HEES is an important tool for decarbonization and climate readiness of existing buildings

The Pembina Institute has provided input on the development of the point-of-sale standards for space and water heating under the new Highest Efficiency Equipment Standards (HEES) in British Columbia. The creation of standards for the purchase and replacement of water and heating equipment is an important tool in ensuring that homes in B.C. are meeting emissions reductions and climate resiliency goals.

We believe the proposed timeframe, of an effective date of January 1, 2030, is an appropriate amount of lead time for industry members and building owners to understand and prepare for future requirements. The effective date of 2030 combined with the expected annual turnover of 4-5% and the current policies for new construction should allow B.C. to meet net-zero by 2050 targets, if financial incentives and subsidies continue to drive demand until regulations and market forces take over.

The proposal recognizes the skills training and industry capacity building that will be required, and we are pleased to see the connection to the Future Ready Skills Plan. We encourage continued direct connection with a wide range of industry members, from all regions of the province, to ensure workforce support is developed based on local needs.

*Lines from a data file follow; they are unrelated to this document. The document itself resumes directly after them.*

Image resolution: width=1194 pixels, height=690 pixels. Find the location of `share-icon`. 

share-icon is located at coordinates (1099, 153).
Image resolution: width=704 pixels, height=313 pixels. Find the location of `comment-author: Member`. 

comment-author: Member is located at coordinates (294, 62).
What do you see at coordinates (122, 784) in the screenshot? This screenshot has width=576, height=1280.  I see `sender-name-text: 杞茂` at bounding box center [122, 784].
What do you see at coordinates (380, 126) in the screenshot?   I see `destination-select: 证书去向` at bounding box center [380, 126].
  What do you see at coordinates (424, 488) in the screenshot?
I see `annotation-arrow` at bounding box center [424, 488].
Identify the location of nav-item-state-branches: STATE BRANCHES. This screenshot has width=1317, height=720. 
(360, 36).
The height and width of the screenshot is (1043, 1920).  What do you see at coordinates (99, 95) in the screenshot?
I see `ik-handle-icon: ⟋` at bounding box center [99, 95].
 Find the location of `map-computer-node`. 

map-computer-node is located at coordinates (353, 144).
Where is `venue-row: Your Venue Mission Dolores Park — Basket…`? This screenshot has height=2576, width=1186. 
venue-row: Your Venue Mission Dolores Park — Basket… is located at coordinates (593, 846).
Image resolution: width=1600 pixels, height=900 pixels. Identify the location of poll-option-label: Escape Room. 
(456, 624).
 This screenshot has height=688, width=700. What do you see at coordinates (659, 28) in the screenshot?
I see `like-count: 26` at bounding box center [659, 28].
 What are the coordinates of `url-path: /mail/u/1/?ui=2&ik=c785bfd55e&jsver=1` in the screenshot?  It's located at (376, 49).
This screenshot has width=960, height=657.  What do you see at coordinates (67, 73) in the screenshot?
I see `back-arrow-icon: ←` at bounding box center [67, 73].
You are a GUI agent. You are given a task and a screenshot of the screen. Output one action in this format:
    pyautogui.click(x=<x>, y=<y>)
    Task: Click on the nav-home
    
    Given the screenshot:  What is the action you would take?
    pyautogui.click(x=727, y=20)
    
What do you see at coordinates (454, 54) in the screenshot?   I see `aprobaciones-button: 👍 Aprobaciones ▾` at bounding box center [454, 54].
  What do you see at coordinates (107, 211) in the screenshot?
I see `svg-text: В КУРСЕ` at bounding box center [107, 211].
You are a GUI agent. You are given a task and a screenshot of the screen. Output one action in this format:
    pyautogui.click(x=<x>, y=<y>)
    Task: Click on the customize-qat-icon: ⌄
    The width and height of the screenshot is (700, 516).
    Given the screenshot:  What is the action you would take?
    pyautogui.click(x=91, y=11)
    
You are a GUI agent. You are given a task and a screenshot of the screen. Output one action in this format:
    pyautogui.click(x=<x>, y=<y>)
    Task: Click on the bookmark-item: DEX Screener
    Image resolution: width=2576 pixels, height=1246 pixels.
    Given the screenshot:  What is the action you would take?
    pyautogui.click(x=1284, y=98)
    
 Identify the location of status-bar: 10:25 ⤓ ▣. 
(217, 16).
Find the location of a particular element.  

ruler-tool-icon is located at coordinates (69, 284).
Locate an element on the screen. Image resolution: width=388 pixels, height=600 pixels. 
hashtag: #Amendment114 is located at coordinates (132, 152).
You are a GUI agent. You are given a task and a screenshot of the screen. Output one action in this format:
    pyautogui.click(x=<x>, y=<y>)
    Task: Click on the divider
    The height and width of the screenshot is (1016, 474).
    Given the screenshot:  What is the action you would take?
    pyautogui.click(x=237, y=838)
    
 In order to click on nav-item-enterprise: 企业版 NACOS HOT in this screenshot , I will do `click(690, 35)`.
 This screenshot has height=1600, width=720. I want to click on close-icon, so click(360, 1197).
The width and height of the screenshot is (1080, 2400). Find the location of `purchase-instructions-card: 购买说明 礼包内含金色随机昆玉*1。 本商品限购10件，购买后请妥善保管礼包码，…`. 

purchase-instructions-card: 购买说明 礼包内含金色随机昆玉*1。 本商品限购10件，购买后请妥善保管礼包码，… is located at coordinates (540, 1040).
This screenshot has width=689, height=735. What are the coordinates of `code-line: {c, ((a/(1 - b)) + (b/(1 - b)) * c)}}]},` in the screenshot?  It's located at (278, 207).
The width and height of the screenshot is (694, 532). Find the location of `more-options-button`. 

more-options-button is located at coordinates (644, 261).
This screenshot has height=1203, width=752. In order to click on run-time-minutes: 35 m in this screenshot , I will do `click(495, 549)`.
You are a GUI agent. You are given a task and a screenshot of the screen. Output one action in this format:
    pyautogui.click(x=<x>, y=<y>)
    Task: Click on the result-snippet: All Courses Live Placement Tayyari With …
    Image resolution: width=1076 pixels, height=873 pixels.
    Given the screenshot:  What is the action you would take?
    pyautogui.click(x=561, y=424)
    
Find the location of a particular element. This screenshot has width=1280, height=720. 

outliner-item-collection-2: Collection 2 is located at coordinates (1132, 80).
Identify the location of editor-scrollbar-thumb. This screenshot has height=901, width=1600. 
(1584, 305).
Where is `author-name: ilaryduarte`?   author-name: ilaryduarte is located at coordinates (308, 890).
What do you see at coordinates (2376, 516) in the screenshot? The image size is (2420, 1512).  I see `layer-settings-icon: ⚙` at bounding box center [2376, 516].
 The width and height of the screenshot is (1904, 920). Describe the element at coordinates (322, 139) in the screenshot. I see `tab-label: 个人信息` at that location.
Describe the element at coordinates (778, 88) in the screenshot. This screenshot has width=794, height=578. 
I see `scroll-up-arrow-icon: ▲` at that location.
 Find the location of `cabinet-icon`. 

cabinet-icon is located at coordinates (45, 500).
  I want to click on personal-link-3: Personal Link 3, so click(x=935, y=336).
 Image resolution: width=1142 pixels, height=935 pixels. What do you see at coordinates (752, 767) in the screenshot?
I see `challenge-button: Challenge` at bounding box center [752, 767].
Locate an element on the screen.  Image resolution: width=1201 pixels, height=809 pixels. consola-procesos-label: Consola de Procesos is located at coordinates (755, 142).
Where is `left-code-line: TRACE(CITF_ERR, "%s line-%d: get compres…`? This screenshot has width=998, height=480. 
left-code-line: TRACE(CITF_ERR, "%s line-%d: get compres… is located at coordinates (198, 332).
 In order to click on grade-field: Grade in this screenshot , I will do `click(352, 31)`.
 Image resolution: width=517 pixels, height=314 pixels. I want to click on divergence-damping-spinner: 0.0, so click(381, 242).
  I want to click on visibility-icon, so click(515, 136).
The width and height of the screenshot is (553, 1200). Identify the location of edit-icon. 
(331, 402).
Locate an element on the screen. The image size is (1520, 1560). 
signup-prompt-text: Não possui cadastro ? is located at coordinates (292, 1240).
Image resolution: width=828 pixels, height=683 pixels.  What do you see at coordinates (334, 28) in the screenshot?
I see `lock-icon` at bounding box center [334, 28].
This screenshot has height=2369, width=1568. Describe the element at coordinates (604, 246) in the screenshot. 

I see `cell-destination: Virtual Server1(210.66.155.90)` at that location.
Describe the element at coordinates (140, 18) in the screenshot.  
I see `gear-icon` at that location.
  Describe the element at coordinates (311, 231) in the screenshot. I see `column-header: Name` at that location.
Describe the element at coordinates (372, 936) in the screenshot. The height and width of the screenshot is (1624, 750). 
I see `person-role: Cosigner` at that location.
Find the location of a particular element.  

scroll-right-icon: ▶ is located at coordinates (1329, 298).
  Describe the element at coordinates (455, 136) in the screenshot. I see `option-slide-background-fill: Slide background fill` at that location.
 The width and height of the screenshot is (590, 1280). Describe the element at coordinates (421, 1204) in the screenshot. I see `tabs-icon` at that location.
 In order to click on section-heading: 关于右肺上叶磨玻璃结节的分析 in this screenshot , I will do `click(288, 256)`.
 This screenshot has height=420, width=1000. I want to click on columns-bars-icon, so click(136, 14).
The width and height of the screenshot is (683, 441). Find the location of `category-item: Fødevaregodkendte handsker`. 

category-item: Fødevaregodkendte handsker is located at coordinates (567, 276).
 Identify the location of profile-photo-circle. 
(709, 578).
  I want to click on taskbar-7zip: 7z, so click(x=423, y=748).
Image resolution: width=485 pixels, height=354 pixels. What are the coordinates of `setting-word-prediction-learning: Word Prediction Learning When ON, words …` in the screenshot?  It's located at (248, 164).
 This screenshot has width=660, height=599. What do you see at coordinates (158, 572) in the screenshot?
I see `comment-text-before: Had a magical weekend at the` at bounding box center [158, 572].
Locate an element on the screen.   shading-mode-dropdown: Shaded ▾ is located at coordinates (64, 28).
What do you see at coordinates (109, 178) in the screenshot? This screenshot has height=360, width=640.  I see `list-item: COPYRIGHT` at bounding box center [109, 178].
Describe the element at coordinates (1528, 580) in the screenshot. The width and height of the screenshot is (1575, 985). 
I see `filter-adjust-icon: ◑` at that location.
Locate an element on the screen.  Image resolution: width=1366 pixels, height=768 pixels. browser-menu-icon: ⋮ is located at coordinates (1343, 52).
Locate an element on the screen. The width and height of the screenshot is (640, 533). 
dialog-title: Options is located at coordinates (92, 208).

Summary of Recommendations

  • The HEES is an important tool for decarbonization and climate readiness of existing buildings and the proposed effective date provides sufficient time for industry and building owners to prepare.
  •  The complementary CleanBC policies and actions under the current political mandate must be aligned in supporting the industry capacity to meet changing standards while prioritizing the most vulnerable homeowners and tenants.
  • Regional differences must be given careful consideration with localized support and engagement plans, especially in remote, rural and Indigenous communities.
  • Dual-fuel systems may be necessary in some regions of the province, but careful consideration should be given to where they are implemented and how controls will balance decarbonization with affordability objectives.
  • The success of the HEES and complementary CleanBC and buildings policies relies on robust communications plans that provide support and clarity to industry members and homeowners while addressing any anticipated potential unintended consequences.
  • Industry members and homeowners need reassurance that fuel switching will be supported by reliable electricity and fair utility rates.